Na noite do dia 15 de maio de 1931, vinte e quatro horas após o enterro do tenente, Horácio de Mattos estando em liberdade condicional, mas sem permissão para deixar Salvador, passa pelo Largo do Acioli, com destino à residência de uma cunhada que se encontra em dificuldades financeiras; leva no bolso dois mil réis para socorrê-la. Detêm-se por alguns instantes para conversar com um conhecido, quando é furtivamente atacado por um Guarda Civil, que o atinge com três tiros à queima-roupa. Há poucos metros dali, Horacina, aos sete anos, toma sorvete com amiguinhas, ouve os disparos e grita intuitivamente:

- Mataram papai!

O crime, urdido em gabinetes, consentido em quartéis, praticado em praça pública, nunca teve a autoria intelectual revelada. O autor material e réu-confesso, o Guarda Civil Vicente Dias dos Santos, que recebeu uma arma e 500 mil réis para a prática do assassinato, foi preso em flagrante julgado e, curiosamente, inocentado. Algum tempo depois foi encontrar morto em um casebre na ladeira do Céu, no bairro do Rio Vermelho.

Bernardino José de Souza, acreditando que seu empenho para libertar amigo Horácio de Mattos, involuntariamente facilitou a ação dos algoze fica profundamente amargurado. Passados alguns dias, renuncia ao cargo c Secretário de Justiça e retorna para seu querido Instituto Geográfico Histórico da Bahia.

Inegável que o coronelismo, fenômeno da vida política brasileira, com origem no período Imperial, graças a uma impressionante capacidade metamórfica, ainda pode ser observado claramente neste alvorecer do século XXI. Mudou-se a forma, os métodos; permanece, contudo, a essência daqui que o mandonismo possui de mais perverso: o escambo envolvendo privilégios e subserviência.
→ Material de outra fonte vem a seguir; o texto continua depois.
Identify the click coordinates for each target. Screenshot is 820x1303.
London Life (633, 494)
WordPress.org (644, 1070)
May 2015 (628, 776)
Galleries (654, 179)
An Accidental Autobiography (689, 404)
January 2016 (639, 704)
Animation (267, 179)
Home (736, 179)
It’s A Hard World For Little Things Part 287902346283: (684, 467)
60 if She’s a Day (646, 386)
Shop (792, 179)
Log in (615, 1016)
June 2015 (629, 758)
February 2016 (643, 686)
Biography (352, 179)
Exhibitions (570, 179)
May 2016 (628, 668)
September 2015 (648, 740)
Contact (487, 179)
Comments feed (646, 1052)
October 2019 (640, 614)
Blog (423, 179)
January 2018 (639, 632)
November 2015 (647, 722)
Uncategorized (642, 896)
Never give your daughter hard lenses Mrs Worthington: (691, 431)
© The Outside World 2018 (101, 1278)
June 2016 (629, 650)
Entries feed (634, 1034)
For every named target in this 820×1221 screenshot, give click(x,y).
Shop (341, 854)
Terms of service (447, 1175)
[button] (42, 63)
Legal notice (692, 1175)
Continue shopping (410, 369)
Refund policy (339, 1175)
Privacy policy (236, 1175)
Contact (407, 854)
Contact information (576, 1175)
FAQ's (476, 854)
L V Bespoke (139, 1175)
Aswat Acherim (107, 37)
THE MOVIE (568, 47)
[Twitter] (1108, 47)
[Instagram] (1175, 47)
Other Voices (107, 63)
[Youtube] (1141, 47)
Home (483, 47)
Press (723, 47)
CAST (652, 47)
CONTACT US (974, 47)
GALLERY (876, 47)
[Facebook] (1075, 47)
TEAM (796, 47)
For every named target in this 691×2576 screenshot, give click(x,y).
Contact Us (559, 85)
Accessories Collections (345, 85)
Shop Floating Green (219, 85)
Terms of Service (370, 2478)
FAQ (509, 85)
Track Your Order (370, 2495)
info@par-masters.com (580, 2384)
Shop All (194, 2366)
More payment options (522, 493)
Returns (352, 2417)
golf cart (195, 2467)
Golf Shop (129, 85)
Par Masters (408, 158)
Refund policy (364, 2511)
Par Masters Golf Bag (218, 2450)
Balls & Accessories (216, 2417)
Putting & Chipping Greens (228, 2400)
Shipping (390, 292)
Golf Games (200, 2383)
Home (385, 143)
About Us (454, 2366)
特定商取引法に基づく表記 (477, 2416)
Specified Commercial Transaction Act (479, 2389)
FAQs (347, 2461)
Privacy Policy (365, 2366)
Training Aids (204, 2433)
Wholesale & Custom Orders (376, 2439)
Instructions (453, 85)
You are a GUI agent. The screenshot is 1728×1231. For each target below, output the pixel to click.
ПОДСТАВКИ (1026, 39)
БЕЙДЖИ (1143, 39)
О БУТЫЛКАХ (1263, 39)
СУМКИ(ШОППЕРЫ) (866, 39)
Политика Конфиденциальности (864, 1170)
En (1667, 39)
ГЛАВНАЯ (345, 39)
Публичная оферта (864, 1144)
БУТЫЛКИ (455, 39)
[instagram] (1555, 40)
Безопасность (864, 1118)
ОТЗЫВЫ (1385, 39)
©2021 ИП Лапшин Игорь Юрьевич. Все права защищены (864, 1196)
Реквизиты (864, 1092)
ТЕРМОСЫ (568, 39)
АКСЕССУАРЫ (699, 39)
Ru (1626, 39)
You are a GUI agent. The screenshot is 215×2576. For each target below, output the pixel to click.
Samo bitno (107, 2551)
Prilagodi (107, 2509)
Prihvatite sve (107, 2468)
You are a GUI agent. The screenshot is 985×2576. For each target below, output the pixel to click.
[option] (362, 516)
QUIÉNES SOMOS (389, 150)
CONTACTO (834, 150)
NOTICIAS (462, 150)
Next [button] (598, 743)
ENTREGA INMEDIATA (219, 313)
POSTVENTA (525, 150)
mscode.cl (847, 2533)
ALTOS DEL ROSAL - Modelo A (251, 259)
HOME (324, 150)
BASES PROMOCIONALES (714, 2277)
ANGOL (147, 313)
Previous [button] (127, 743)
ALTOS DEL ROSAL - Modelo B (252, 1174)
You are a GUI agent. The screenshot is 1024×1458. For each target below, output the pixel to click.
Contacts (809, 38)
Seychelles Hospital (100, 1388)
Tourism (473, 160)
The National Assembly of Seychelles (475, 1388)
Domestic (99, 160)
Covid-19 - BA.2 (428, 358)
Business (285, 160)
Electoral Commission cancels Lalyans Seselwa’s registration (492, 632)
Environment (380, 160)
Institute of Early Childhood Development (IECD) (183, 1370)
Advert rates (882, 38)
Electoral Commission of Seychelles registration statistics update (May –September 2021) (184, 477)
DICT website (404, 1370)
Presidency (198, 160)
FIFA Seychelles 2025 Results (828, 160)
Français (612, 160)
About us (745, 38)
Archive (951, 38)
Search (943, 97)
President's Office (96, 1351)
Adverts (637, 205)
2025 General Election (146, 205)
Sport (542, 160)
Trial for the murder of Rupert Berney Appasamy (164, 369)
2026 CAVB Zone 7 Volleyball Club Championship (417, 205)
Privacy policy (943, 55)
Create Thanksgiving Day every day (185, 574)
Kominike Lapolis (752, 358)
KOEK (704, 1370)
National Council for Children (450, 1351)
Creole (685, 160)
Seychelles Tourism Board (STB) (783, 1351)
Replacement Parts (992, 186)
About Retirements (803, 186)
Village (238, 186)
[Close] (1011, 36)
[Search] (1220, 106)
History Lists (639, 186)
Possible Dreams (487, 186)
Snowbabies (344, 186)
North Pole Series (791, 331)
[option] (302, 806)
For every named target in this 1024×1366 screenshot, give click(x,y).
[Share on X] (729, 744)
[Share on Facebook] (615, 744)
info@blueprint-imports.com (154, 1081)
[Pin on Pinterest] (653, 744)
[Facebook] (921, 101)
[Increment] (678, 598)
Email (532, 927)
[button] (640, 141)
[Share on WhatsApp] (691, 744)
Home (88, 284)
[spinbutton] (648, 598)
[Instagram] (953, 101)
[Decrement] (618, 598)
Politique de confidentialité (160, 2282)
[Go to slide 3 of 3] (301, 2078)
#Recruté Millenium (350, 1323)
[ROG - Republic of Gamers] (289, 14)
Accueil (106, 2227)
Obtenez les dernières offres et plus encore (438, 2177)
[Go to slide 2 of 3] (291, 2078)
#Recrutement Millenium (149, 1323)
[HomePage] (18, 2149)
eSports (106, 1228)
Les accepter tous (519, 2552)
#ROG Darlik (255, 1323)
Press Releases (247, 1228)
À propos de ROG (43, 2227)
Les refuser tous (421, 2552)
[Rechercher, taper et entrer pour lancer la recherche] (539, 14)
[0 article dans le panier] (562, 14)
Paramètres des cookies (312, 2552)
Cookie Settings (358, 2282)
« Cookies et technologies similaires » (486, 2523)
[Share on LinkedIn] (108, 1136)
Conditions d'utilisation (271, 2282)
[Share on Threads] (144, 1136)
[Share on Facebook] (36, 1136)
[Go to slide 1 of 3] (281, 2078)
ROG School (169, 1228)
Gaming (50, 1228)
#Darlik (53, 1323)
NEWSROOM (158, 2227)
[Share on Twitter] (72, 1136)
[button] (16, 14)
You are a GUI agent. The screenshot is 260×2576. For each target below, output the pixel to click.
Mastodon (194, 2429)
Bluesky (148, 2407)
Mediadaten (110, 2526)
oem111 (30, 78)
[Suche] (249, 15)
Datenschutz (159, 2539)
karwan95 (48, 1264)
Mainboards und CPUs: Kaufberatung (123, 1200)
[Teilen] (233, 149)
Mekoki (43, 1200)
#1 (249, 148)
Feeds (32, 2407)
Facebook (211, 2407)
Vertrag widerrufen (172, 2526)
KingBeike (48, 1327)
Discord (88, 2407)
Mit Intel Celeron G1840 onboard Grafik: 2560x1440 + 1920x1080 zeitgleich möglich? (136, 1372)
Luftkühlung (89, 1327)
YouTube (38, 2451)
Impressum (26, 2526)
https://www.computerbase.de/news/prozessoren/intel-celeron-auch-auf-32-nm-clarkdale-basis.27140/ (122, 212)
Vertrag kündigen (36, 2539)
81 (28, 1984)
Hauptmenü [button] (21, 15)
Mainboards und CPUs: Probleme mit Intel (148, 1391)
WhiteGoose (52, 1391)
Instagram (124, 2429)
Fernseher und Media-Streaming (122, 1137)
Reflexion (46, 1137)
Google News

Francisco Otávio L. Ferreira Secretário Adjunto do IFiGFS Estudante do Curso de Jornalismo (UNEF)

Instituto Histórico e Geográfico de Feira de Santana - Revista: Ano 1 Nº 1 2004



[1] Nota do BlogManuel Fabrício nasceu em Campestre - hoje pertencente a Seabra - filho Fabrício José de Oliveira e Ana Nervilha de Oliveira (D. Biosa). Casou com Dursolina Honória em 1882, com quem teve vários filhos.

Politicamente aliou-se a José Joaquim Seabra o PRD em Campestre até 1920 e chefiava um grande bando de jagunços (cerca de 200 homens), com os quais sustentava as disputas com os membros da família Matos e outros tantos adversários.

Em Campestre sustentou a defesa de suas posições em quatro ataques armados - sendo finalmente derrotado por exigência de Horácio de Matos, quando do Convênio de Lençóis, em 1920 que, numa das suas cláusulas, era exigida sua retirada da cidade que, então, deixou de existir, passando a distrito de Seabra.

Em compensação, exerceu funções estaduais em diversas localidades, morrendo no mesmo ano que a esposa, morando no povoado de Itaíba, em Itaberaba. (Wikipédia).